Selasa, 17 April 2012

Energi Alternatif


Energi Alternatif
Eduard Depari, Dosen Universitas Pelita Harapan
SUMBER : SUARA KARYA, 17 April 2012



Hiruk-pikuk soal naik tidaknya harga bahan bakar minyak (BBM) jenis premium sementara mereda. Ini karena pemerintah bersama DPR memutuskan menunda kenaikan sambil mengamati perkembangan harga minyak internasional dalam waktu tiga bulan ke depan. Pemerintah memperoleh keleluasaan dari DPR untuk mengurangi beban subsidi manakala dalam kurun waktu 90 hari harga minyak naik 15 persen dari harga saat kesepakatan diambil. DPR terkesan populis karena sekonyong-konyong berpaling kepada rakyat.

Cuma, kalau mau jujur, mendefinisikan "rakyat", yang paling diuntungkan adalah 85 persen rakyat pemilik mobil, yang tetap mengisi BBM premium. Apakah ini adil? Jawabannya bisa "ya", bisa "tidak". Adil, apabila diartikan sebagai memberi pada orang lain apa yang menjadi haknya. Tidak adil, apabila dilihat sasaran subsidi adalah kelompok sosial menengah ke bawah yang membutuhkan energi untuk kelangsungan hidup mereka (pemilik angkot, bajaj, angkutan umum, dan sebagainya).

Kalau kita terjebak pada debat semantik, masalahnya tidak akan pernah selesai. Di sini orang menggunakan kacamata ekonomi. Pengorbanan minimal, namun hasil maksimal. Persoalannya, mengapa rakyat kecil justru tidak menyadari bahwa nama mereka dicatut dan disalahgunakan dalam kebijakan subsidi BBM?

Jawabannya, mereka adalah kelompok pengguna BBM yang minimalis karena kemampuan ekonominya. Akibatnya, perubahan harga BBM akan mengubah pola konsumsi mereka secara signifikan dalam bentuk naiknya ongkos angkutan umum dan melambungnya harga bahan pokok. Padahal, penghasilan mereka tidak ikut naik. Paradoks subsidi BBM tampak saat penikmat subsidi adalah mayoritas masyarakat berstatus sosial ekonomi menengah ke atas. Namun, saat subsidi dikurangi, kelompok sosial ekonomi menengah ke bawah makin termarginalisasi dan menderita.

Pemerintah memang berada dalam posisi yang dilematis. Meratapi kegagalan mengurangi subsidi harga BBM jelas tidak menyelesaikan masalah. Menggantungkan harapan agar harga BBM di pasar internasional turun, juga tidak realistis. Situasi politik Timur Tengah sangat mencemaskan dan minyak bisa saja dijadikan alat politik oleh negara-negara yang bertikai untuk menaikkan posisi tawar mereka. Minyak memang licin dan mudah terbakar. Karakter minyak ini telah ikut mewarnai kehidupan politik kita, sejak zaman Orla, memasuki zaman Orba hingga merasuk le zaman reformasi.

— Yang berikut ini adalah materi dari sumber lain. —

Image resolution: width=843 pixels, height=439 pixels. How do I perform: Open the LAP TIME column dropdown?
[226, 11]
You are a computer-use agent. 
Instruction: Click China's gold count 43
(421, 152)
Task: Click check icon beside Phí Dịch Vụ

Apa yang dapat dilakukan? Mengurangi ketergantungan impor BBM dengan membangun kilang pengolahan minyak mentah, jelas butuh waktu lama. Pada saat yang sama, kebutuhan energi di dalam negeri juga akan meningkat sebagai konsekuensi industrialisasi.

Karena itu, langkah sederhana dan memenuhi kelayakan untuk dijalankan adalah kampanye massal "hemat energi". Selain itu, langkah konkret perlu ditempuh, yakni mengembangkan energi alternatif. Indonesia kaya akan sumber energi alternatif, tinggal apakah pemerintah memiliki kemampuan politik untuk memprioritaskan pengembangannya. Pertamina memiliki know-how untuk itu. Perusahaan minyak negara ini memiliki divisi riset dan pengembangan yang teruji. Persoalannya, apakah Pertamina diberi peluang dan ruang gerak yang memadai?

Sudah saatnya BUMN ini diberi kewenangan lebih besar untuk mengaktualisasikan potensi SDM mereka, demi tercapainya cita-cita kemandirian energi Indonesia. Banyak peluang untuk mengembangkan ernergi terbarukan. Dalam soal energi, terbukti kita tidak dapat memercayai ketulusan pihak asing untuk membantu Indonesia swasembada energi. Saatnya berpaling pada perusahaan bangsa sendiri.